バケツの中身がいっぱいになったら、2週間~1ヶ月ほど容器のまま熟成させ、さらに土に混ぜ込み熟成させると立派な堆肥になります。写真のように、土に混ぜた時点では野菜クズが見えていましたが、熟成が進むと見えなくなっていきました。生ゴミが土に還ったのです。なんと嬉しいことでしょう。

 

虫の大量発生もなく、無事に堆肥化できたことで私は感動してしまい、我が家ではエコペールを愛用しています。しかしながら、土と混ぜて熟成する場所が必要です。
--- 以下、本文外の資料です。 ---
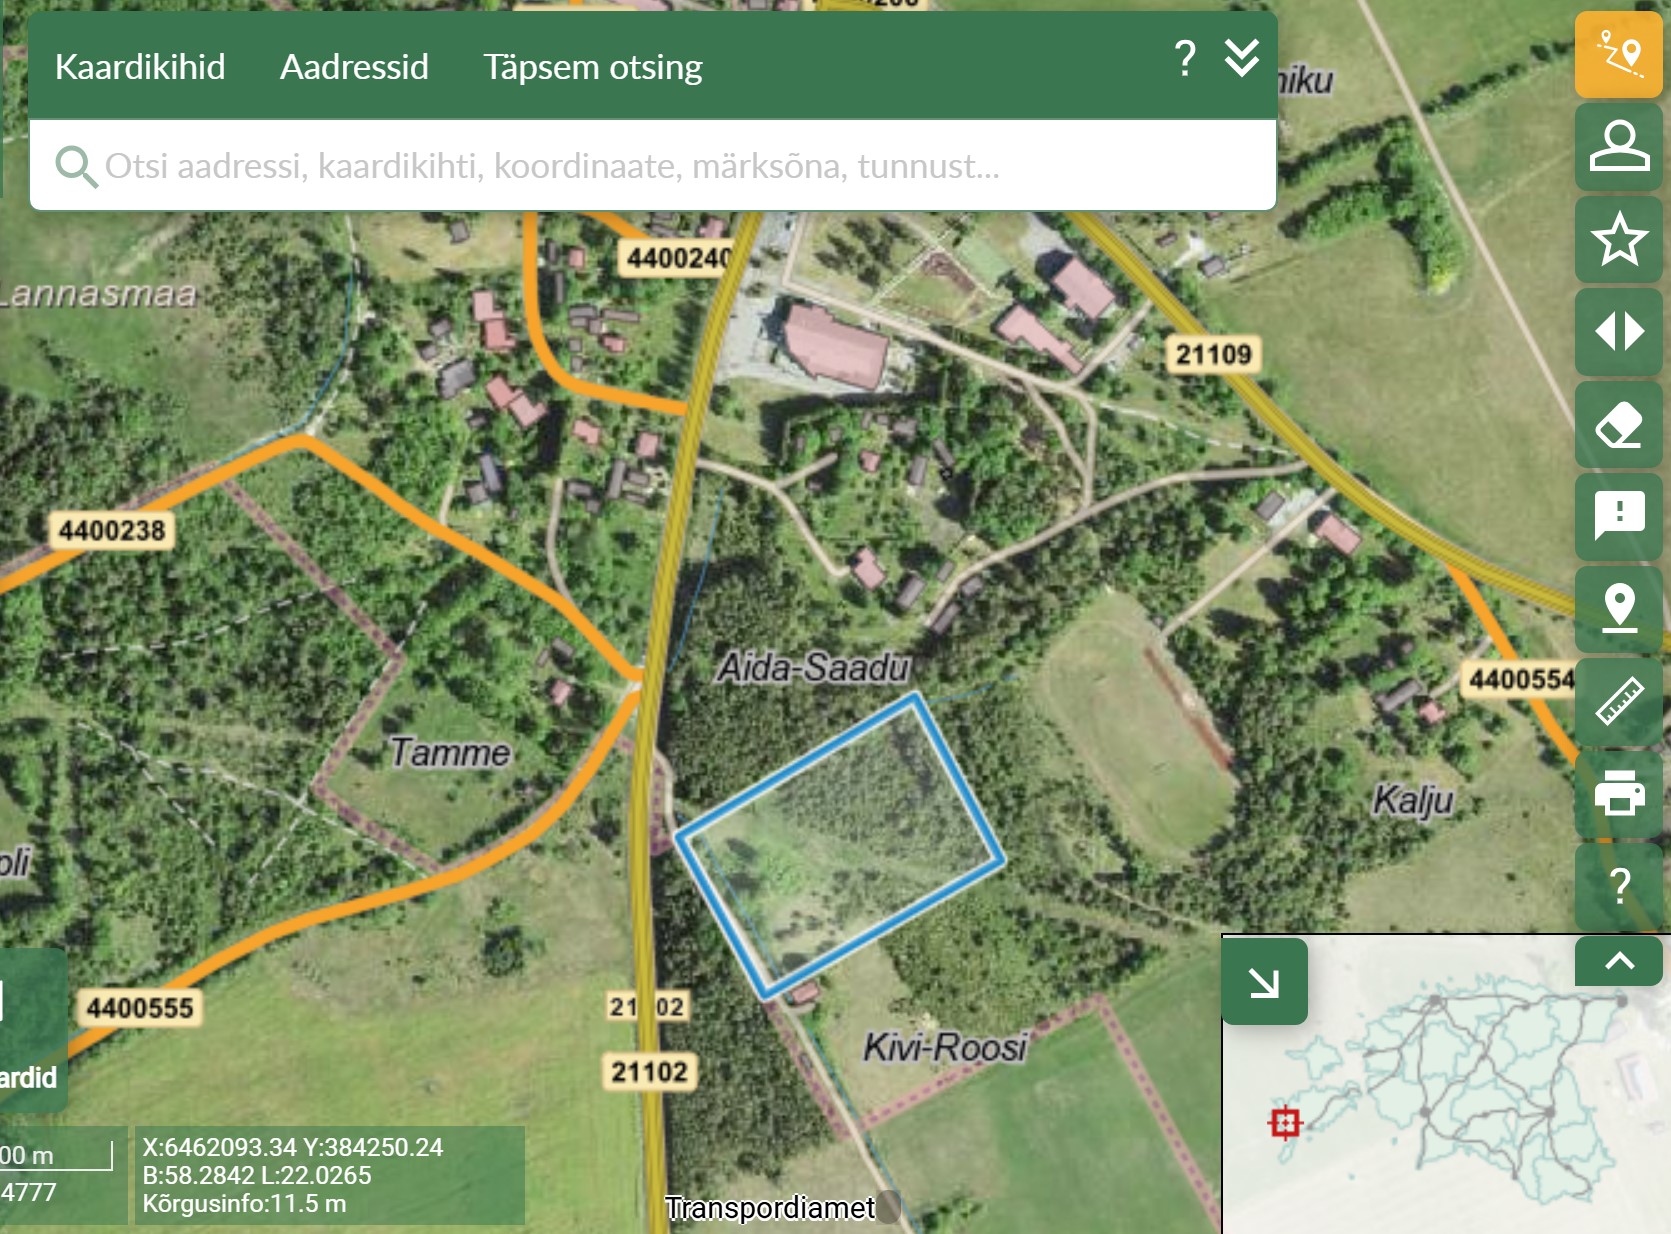Click the address search input field

[x=650, y=166]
庭がないとハードルが高いなと感じます。

そこで、もっと手軽なものをとトライしてみたのが、トートバッグ型の生ゴミコンポストです。LFCコンポストと検索すると見つかります。トートバック型なので他のコンポストよりも小さく、持ち運びできること、ファスナーでしっかりと閉められ、スコップもカバンの中にしまえるため、虫の混入が少ないことが魅力です。そして何より、最初からバックの中に生ゴミを混ぜるためのくん炭などが入っているので、そのまま熟成できること。これは素晴らしいポイントです。

これなら何の準備もなく始められ、スペースも必要ありません。バッグを床置きすると底が湿気てしまうので、カゴなどの上に置く必要があり、どこにしようかと最初は悩みましたが、自転車のカゴに乗せることで解決しました。自転車を使うときだけ、一時的にバックを床置きしていますが、今の所は問題ないようです。

この2つを順番に使う(熟成期間はもう一方を使う)ことで、生ゴミをほぼ出さずに生活できるようになりました。生ゴミがなくなると、燃えるゴミの日に出すものがほとんどありません。もちろん臭いの心配も全くありません。うっかり、朝、出し忘れても大丈夫。煩わしい朝の仕事がひとつ減っただけで、とても快適です。

生ゴミを分解しやすくするためには、水気をよく切り、また小さく切る必要がありますが、調理中に生ゴミになる分までついでに切ってしまうと簡単です。ただ、とても疲れている日などは、小さく切ることも、生ゴミをペールに入れることでさえ、面倒だなと思う日もあります。そんな日は無理をせず、生ゴミは冷蔵庫に保管して、次の日以降に処理することにしています。

また、すぐに分解するもの、しにくいものがあります。肉や魚の骨、また、とうもろこしの芯のような大きいものは、分解するのに時間がかかります。これらは生ゴミ処理に慣れてきてからの課題としてとっておき、慣れてきてからでいいのではと思います。実際、我が家では、肉や魚の骨はごくたまにしか出ないということもあり、まだ燃えるゴミに捨てています。

それぞれの家庭にあった方法があると思います。全てをコンポストに入れることができなくても、これまでよりも生ゴミを少なくを目標に、できる日だけ、できる範囲でトライしてみてはどうでしょうか?これならできそうと思えるコンポストに出会ったらぜひトライして、生ゴミ臭のない夏を体験してみてほしいです。臭いのない快適さに感動して、ずっと続けられるのではないかと思います。コンポストを始めるなら、発酵が早い上、臭いの差がよくわかる、夏の間がおすすめですよ。

私のエコルール【生ゴミの処分編】
1)続けられるコンポストを見つける
2)分解しやすい野菜や果物のクズから始める
3)できない日は無理せず、冷蔵庫で保管してできる日に
4)臭いの出やすい肉や魚は慣れてきてから

*注1:参考サイト 一般社団法人環境金融研究機構
*この記事は2020年7月に書かれたものです。